Welcome to the world of laws and regulations! If you’ve already prepared for the SIE, Series 6, or 7 exams, you should already have a decent understanding of the various securities laws we pay most attention to. While we’ve loosely discussed them at times throughout the Achievable material, you’ll need to be well aware of the following securities laws:
The Uniform Securities Act*, often referred to as the USA or blue sky laws**, is a model legislation that is adopted by the states. Meaning, it’s a framework of laws and regulations that states can adopt and implement to properly regulate the securities industry. This makes it easier for financial firms and professionals to comply with state securities laws. Otherwise, each state would create and enact its own regulations, which could vary significantly from state to state. A financial firm operating in multiple states would have to comply with each state’s rules if the USA didn’t exist, making compliance very difficult or near-impossible.
*The majority of this material is based on the USA. There have been multiple versions of this legislation, but two are primarily utilized by the states. These are the Uniform Securities Act of 1956 and the Uniform Securities Act of 2002. While both are similar, there are slight differences that are generally unimportant for the exam. If you want to see the actual laws, click the previous links. If you’re not a fan of reading lengthy legislation, don’t worry! We read, analyzed, and summarized the important testable parts in this learning program.
**State securities laws were originally referred to as “blue sky laws.” It was said that certain advisors and brokers would go so far as “sell the blue sky” as they were attempting to take advantage of unknowing investors.
State laws and regulations created and enacted under the USA are similar from state-to-state. They cover a wide range of issues, including:
These laws and regulations are enforced by the state administrator. Think of them like the SEC, but at the state level. Although it sounds like a human being, the administrator is an office of people that work together to enforce the USA. In the real world, we use different terminology than the legal terms you’ll have to learn for this exam. For example, the state of California refers to its state administrator as The Department of Financial Protection and Innovation.
All of the following securities acts after the USA are federal securities laws. Depending on the question, it may be important to identify what jurisdiction (state or federal) a law falls under.
The Securities Act of 1933 governs primary market sales of securities at the federal level. When an issuer plans on offering securities interstate (in more than one state), they are subject to the rules and regulations in this legislation. The specifics are covered later in this material.
The Securities Exchange Act of 1934 governs secondary market securities transactions and market participants at the federal level. The majority of the relevant rules in this section relate to market manipulation and prohibited actions, which are covered later in this unit.

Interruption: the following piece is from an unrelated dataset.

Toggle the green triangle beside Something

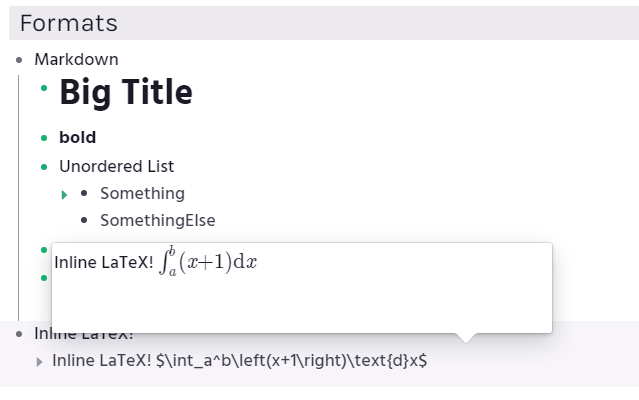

The Investment Company Act of 1940 regulates investment companies, which include mutual funds, closed end funds, and unit investment trusts (UITs). Relevant rules and regulations from this legislation were covered in the chapters linked in the previous sentence.
The Investment Advisers Act of 1940 regulates federal-covered advisers. We’ll learn more about the generalities of investment advisers and relevant rules and regulations later in this unit.
The Insider Trading Act of 1988 regulates the usage of inside information, primarily making it illegal for investors to utilize this type of information when performing securities transactions. By definition, insider trading involves trading on material, non-public information. Material information is any information that can drive someone to make an investment decision. Non-public information is not widely available or disseminated.
Insiders of publicly traded companies have access to significant amounts of material non-public information. For example, the executives at a large biotechnology company will know about a new medical product prior to releasing it publicly. If the product was groundbreaking, the executives could buy a bunch of stock prior to its release. Once the product is announced publicly, the demand and price of the stock would increase, creating a significant profit for the insiders.
This would be a big problem if the SEC found out. Insiders can discuss and obtain insider information, but cannot trade on it. As soon as a trade occurs, the person providing the insider information (the tipper) and the person receiving and trading on the insider information (the tippee) are subject to serious consequences. If a customer tells you they have insider information and they want you to place a trade, you cannot do it. You will be held liable and may be sued by the SEC.
Regardless of the size of the profit made or the loss avoided, the SEC takes insider trading very seriously. In civil court, perpetrators can be sued for up to three times the profit achieved or loss avoided. Known as “treble damages,” any investor in the security at the time of the trade (known as contemporaneous traders) can sue those responsible for insider trading for up to this amount.
Criminal charges and fines can also be levied against those found guilty of insider trading. If a person is caught, they could be fined up to $5 million and sent to jail for up to 20 years. When the problem is widespread across a financial firm, the firm can be fined up to $25 million. Collected fines are typically distributed to the SEC’s Fair Fund, which holds and distributes money to victims of financial fraud.